The commenter may have a bias, but most prior research shows us the opposite of the study.
I also saw the poor experimental design and had a similar thoughts. Basically, this research looks poorly done and like an effort to prop up the gaming industry (and / or validate the authors pre-suppositions).
I personally believe in huge gains from gaming, based on personal experience (so obviously n = 1, read further accordingly).
Platformers train hand-eye coordination and pattern recognition, strategies teach resource management, RPGs about optimization and adopting growth mindset, racing games require long-time concentration, puzzlers and adventure games test your logic.

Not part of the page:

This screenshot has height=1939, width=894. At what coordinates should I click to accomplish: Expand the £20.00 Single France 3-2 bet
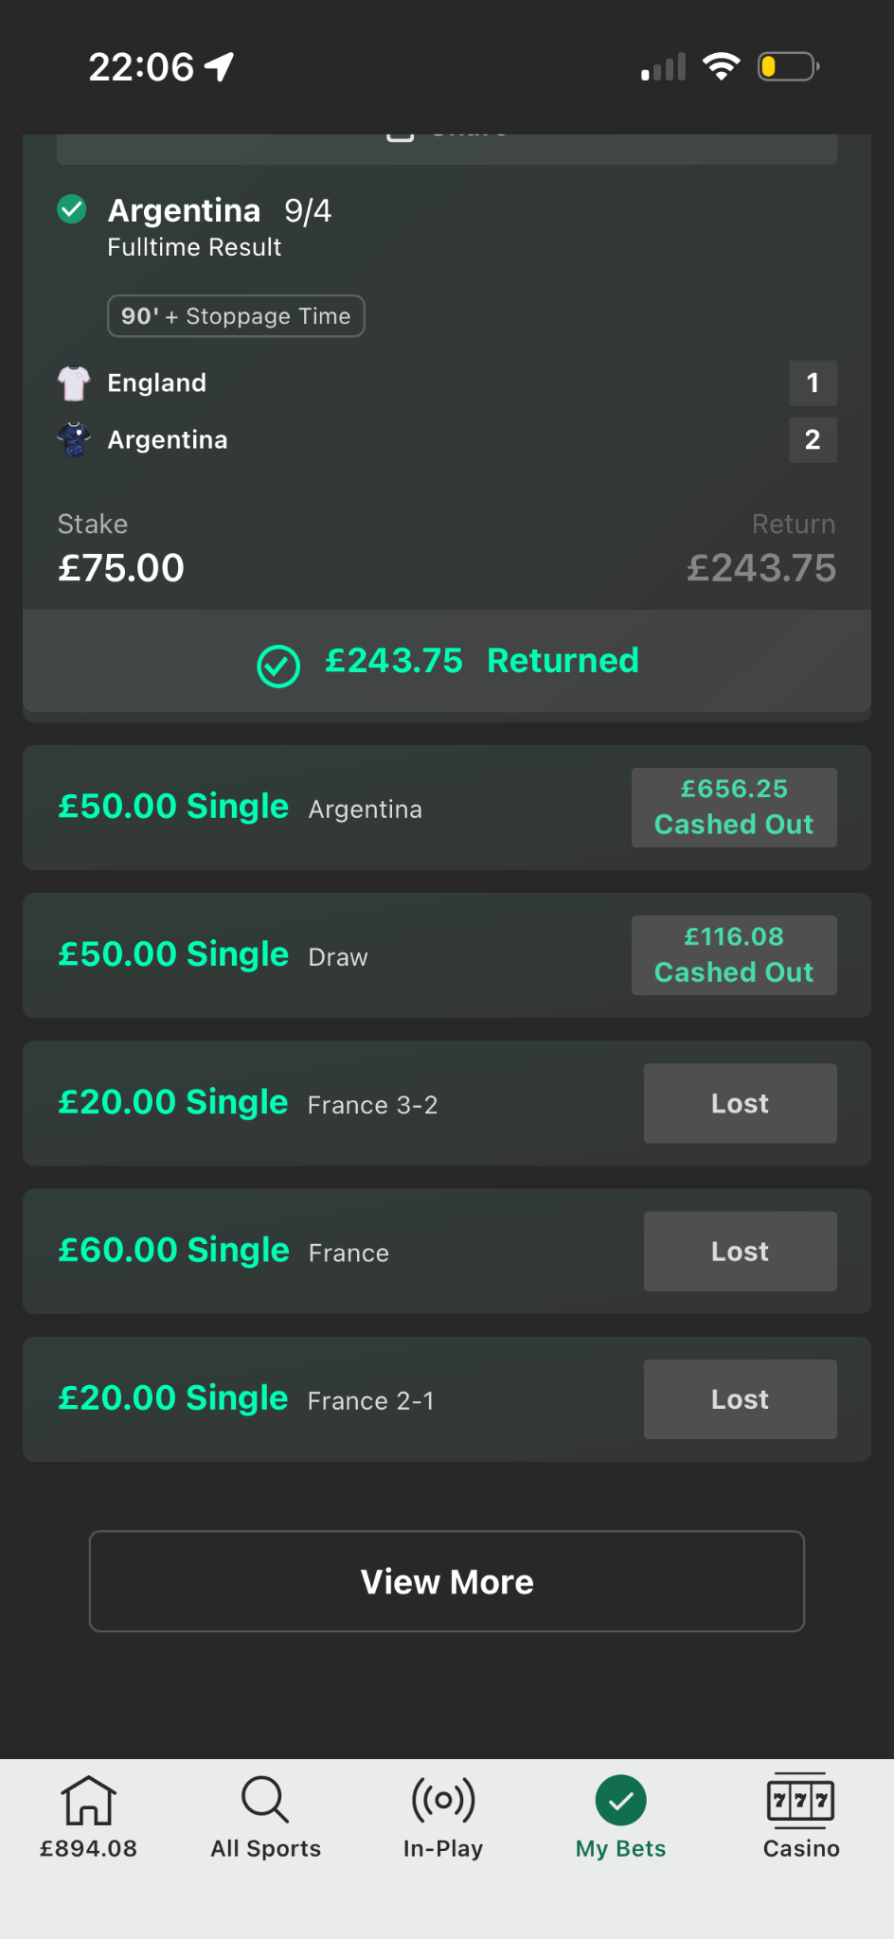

In general, games require you to: - learn a set of tools - master them - conquer objective
while also prevailing in face of adversity.

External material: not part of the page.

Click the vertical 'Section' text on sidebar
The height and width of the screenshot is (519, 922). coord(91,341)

I never regretted the hours I spent gaming and I feel they contributed very much to my softeng career (not directly though).
Even within the same game genre that barely translates. People good at Starcraft I struggled with Starcraft II, people great at Warcraft made little headway in Starcraft II (e.g. WCIII players like Grubby or Happy).

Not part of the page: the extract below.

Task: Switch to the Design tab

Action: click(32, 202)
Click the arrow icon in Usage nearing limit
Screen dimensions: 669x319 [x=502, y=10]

Given that, claiming that things even further removed than those other games, which closely resemble one another, requires quite a bit of proof. It does not look like the skills transfer well even between similar games.
> while also prevailing in face of adversity.
I don't think we agree on what "adversity" is. You are just playing a game, and your brain knows it. If someone has the same brain reaction to the game avatar being in virtual "danger" to his actual body being in mortal danger than I'd like to see that, and I think most people would think that is not normal or healthy.
You don't need to defend yourself, if you had fun playing than that's more than enough. I don't understand why you want to drive yourself to seeing more in it than that.
That might be true if you're comparing the top 0.1%, but someone who played a lot of Starcraft would be miles ahead of any newcomer in both Starcraft II and Warcraft III.
Your example is like saying that a world-class sprinter would struggle to be a world-class cyclist. Yes, that's true, but the aspects that do carry over - cardio and muscle development - would immediately put them in the top 5% of the field even if they never win the Tour de France.
Even being good at Starcraft I in 1998 wouldn't make you good at Starcraft I in 2003. People uncover certain optimizations and strategies over times that are quickly adopted by everyone, to the extent that playing the same a good player in 1998 would get you dubbed a "noob" in 2003.
WC3 => Sc2 is a much greater leap than sc1 -> sc2 but still there was decent carryover. Grubby was still a GM or high masters player, even if he was no longer elite.
Sure - and joining the high school football team teaches teamwork, self-discipline, dealing with adversity, appearing before crowds, nutrition, fitness, etc etc
So what?
I think you meant good faith. They didn't use it as an example though, it was just rhetorical.
Most people aren't going to program 10 hours a day. But they might program 8 hours a day and then do 2 hours of entertainment. Maybe those 2 hours of watching TV were better spent gaming in terms of contributing to other aspects in life. Maybe those 2 hours of gaming could've been 2 hours of drawing instead.
If we're talking about incrementality, we'd better question why almost every software company is still treating their employees like idiot savants when games show us how quickly people can learn drastically different concepts, as long as presented correctly.